- Ayuso comparece à Assembleia de Madrid para explicar a crise que levou à demissão do seu secretário de Educação e à mudança no rumo da política educativa.
- A chefe do governo fechou nesta semana um acordo plurianual de financiamento com as universidades públicas, acordo celebrado com os reitores.
- Crise envolve a gestão de educação e cultura sob Emilio Viciana, demitido, com saída de dois diretores gerais e três deputados, em meio a disputas internas com um guru externo a quem o grupo dava peso como assessor.
- Oposição (PSOE e Más Madrid) critica o acordo, embora reconheçam o gesto; resta conhecer a letra pequena e a divisão das partidas; o aumento formal de financiamento é de 41%.
- Plataformas das universidades públicas de Madrid acusam “crônica de uma estafa anunciada” e alegam que as somas estão infladas, incluindo taxas de alunos como próprias.
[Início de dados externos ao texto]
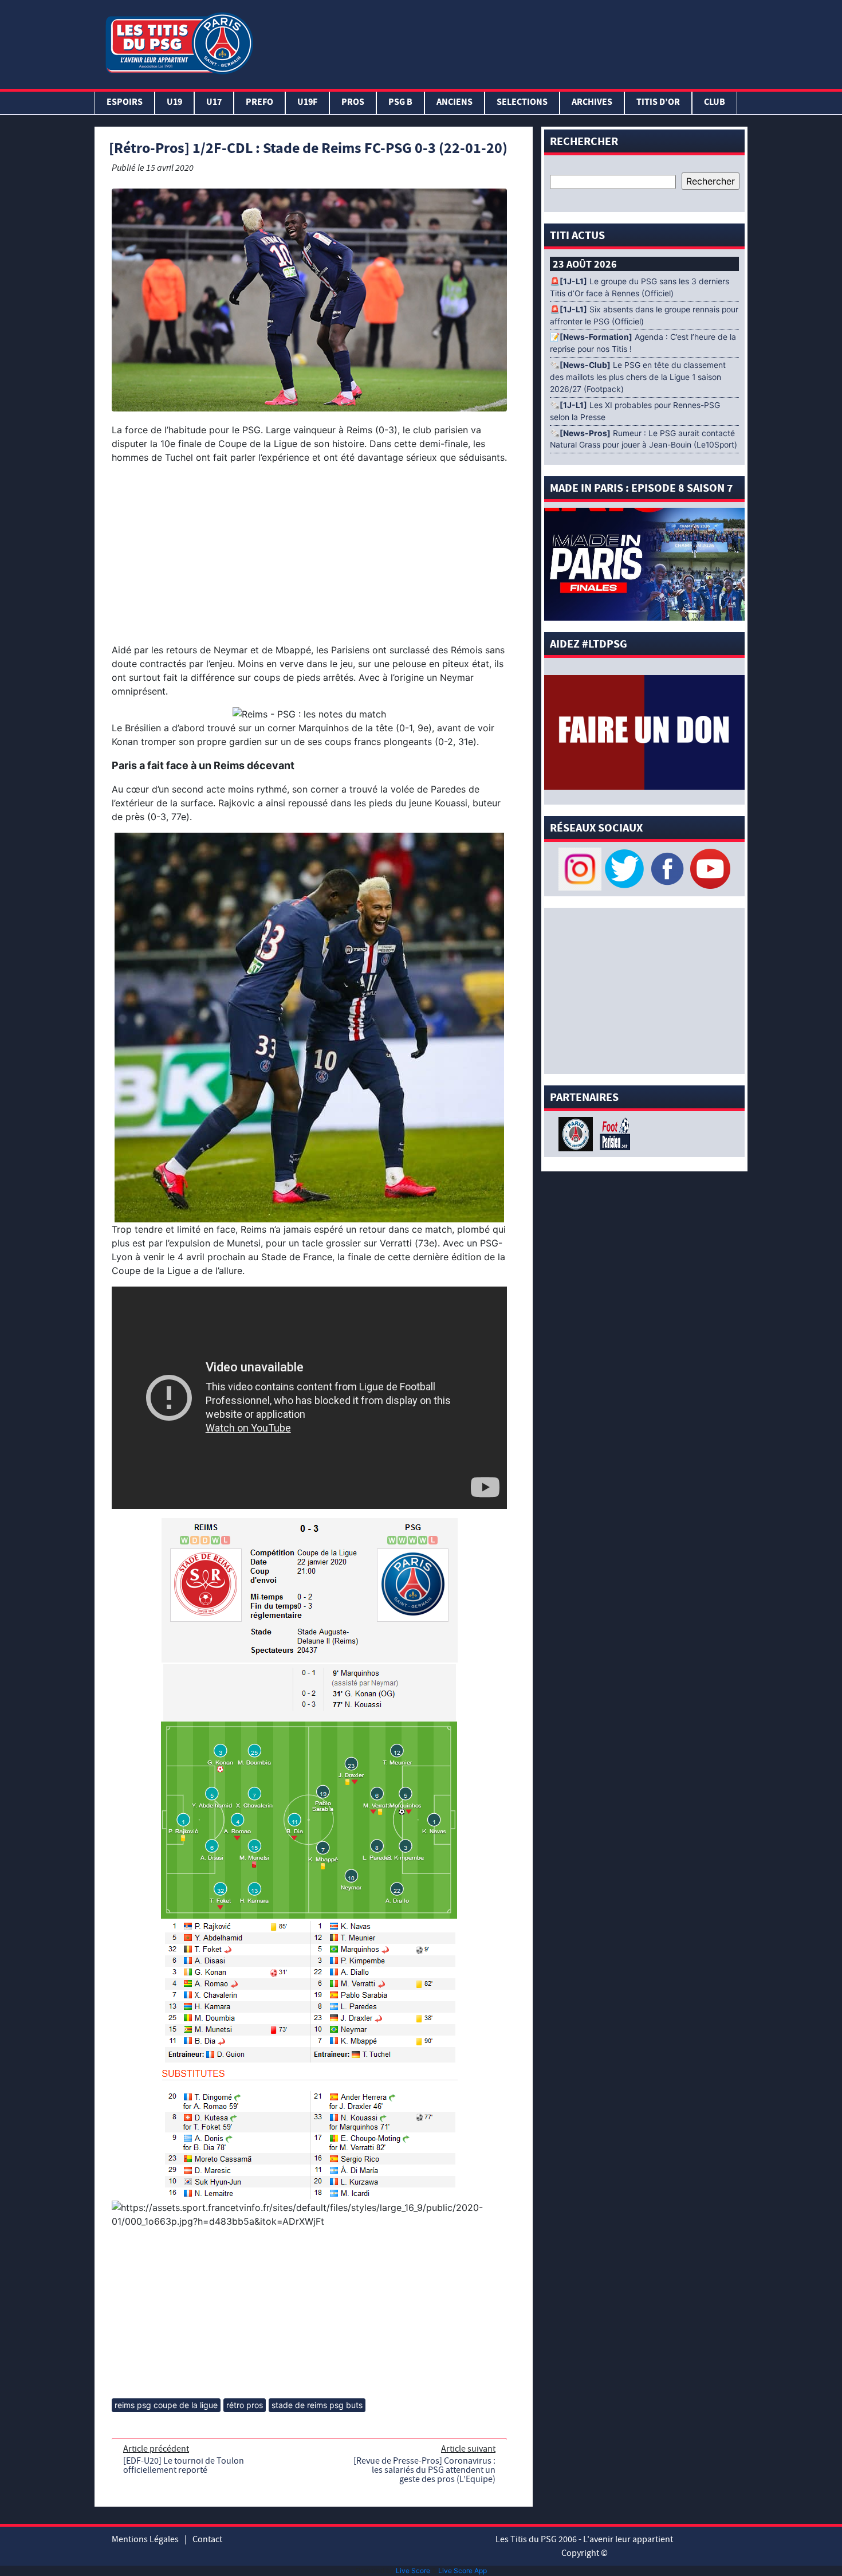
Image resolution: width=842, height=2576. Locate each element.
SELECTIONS (522, 103)
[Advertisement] (502, 42)
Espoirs (125, 103)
O presidente da comunidade de Madri, Isabel Díaz Ayuso, comparece nesta quinta-feira à Assembleia de Madrid para explicar a crise que levou à destituição de seu secretário de Educação e a redefinir a política educativa. O encontro ocorre a pedido da própria Ayuso, que também anunciou um acordo plurianual com as universidades públicas.
O governo regional sustenta que a mudança foi necessária para retificar rumos e atender às demandas do setor. O acordo com os reitores, apresentado como solução de financiamento estrutural, visa ampliar recursos por um período prolongado e estabilizar o funcionamento das instituições.
Além da crise na educação, a gestão cultural também entrou em foco, com a saída de Emilio Viciana e de outros cargos-chave. O núcleo próximo à então assessoria é alvo de críticas por supostos laços com um consultor externo, Antonio Castillo Algarra, que influenciou decisões políticas.
Reação política
PSOE e Más Madrid afirmam que o acordo com os reitores pode não ser tão benéfico quanto divulgado, apesar de terem votado favoráveis e agradecido o esforço de Ayuso. Ainda não foi divulgado o conteúdo detalhado nem a divisão das partidas.
As plataformas das Universidades Públicas de Madrid reivindicam cautela e contestam o que chamam de “tentativa inflacionária” do montante. Alegam que algumas rubricas somam recursos de mensalidades e citam falta de clareza na aplicação dos recursos.